What the task asks
Write out the listing below in full and exactly, leaving out every picture.

═══

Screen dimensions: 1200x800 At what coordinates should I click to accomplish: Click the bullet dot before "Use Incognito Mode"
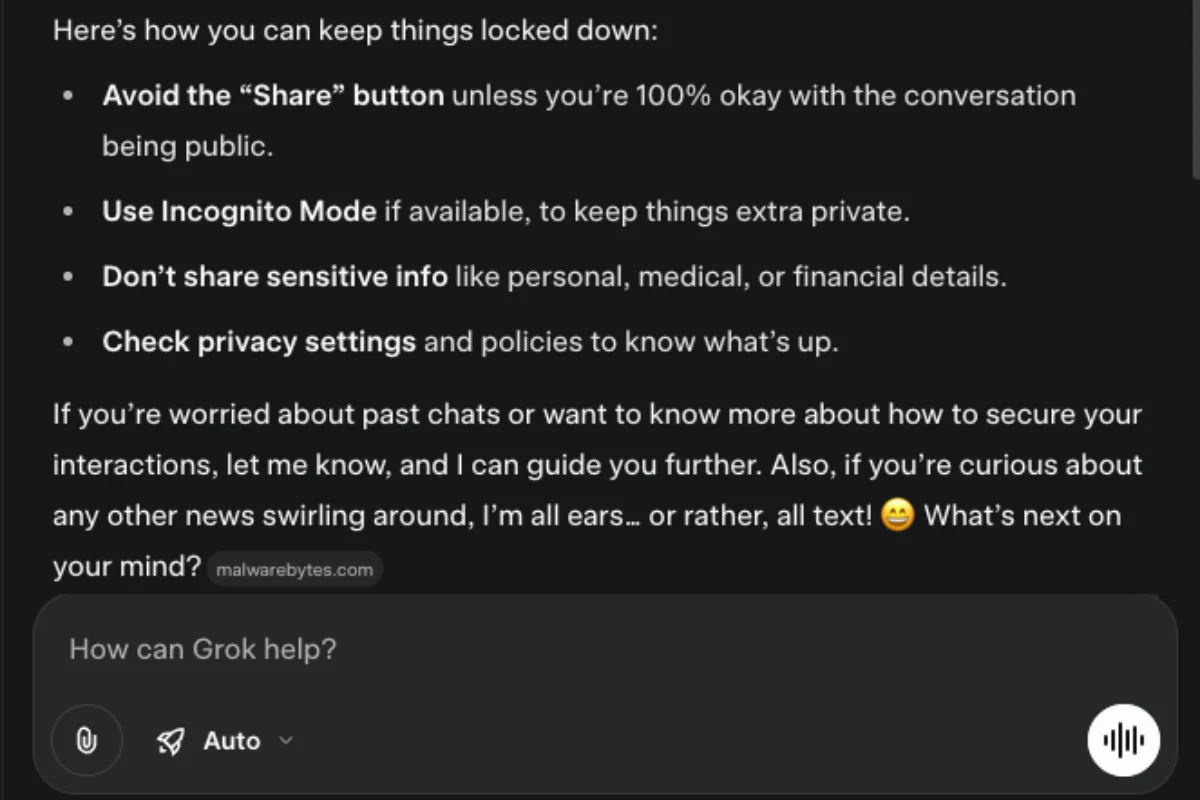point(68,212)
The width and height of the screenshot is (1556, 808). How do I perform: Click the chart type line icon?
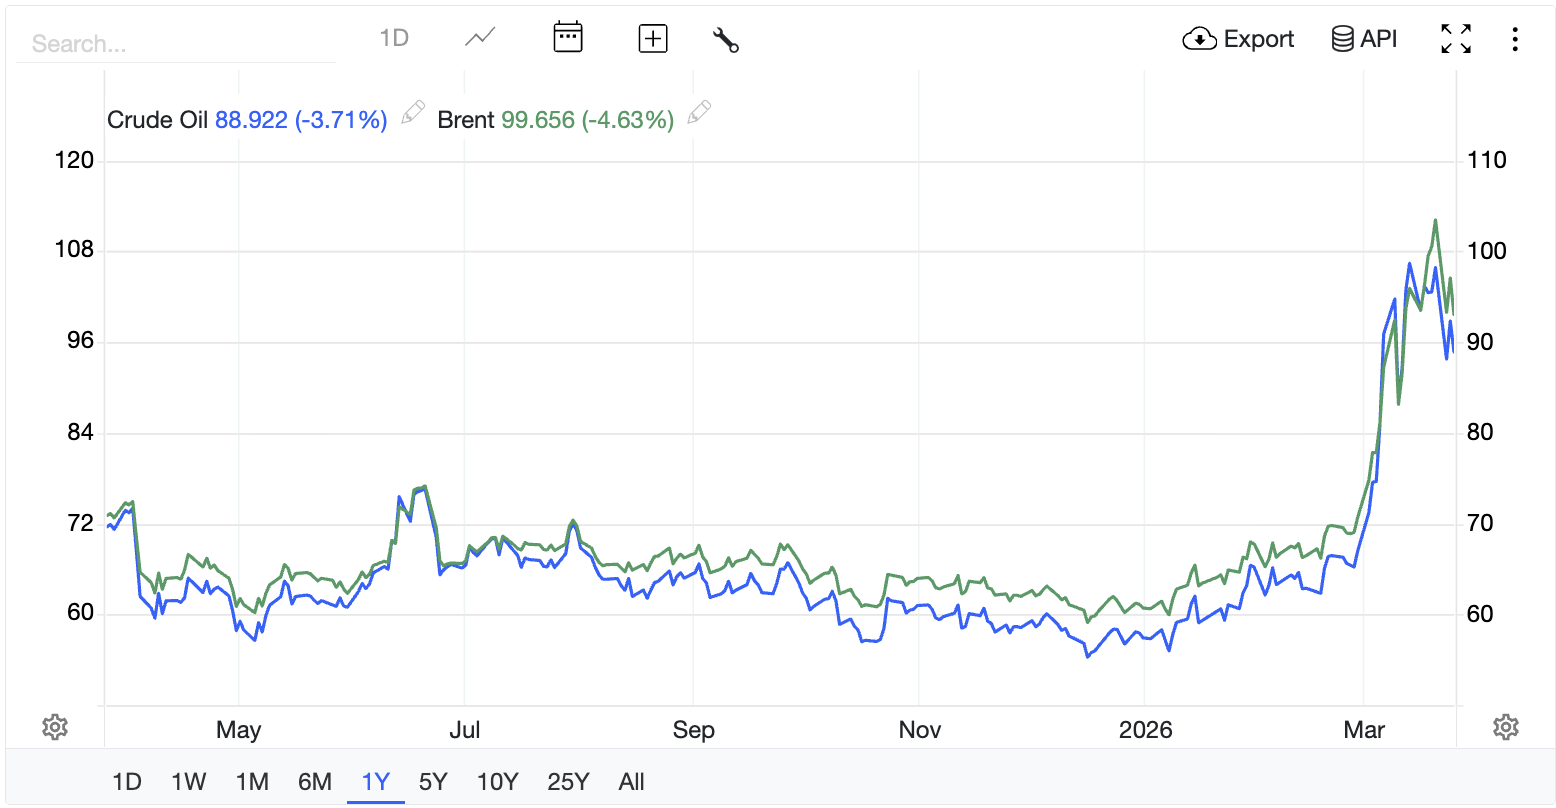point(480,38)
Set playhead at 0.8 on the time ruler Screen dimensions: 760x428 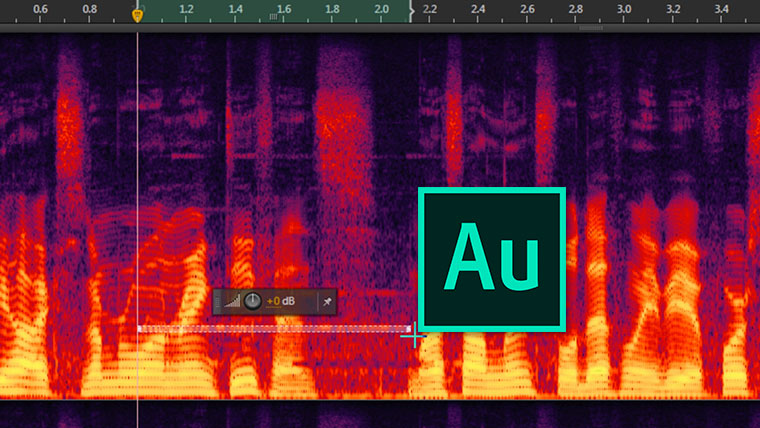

═══

Task solution
Screen dimensions: 1200x800 At what coordinates should I click to accomplish: Click the bullet dot before "Use Incognito Mode"
point(68,212)
The width and height of the screenshot is (1556, 808). How do I perform: Click the chart type line icon?
point(480,38)
Set playhead at 0.8 on the time ruler Screen dimensions: 760x428 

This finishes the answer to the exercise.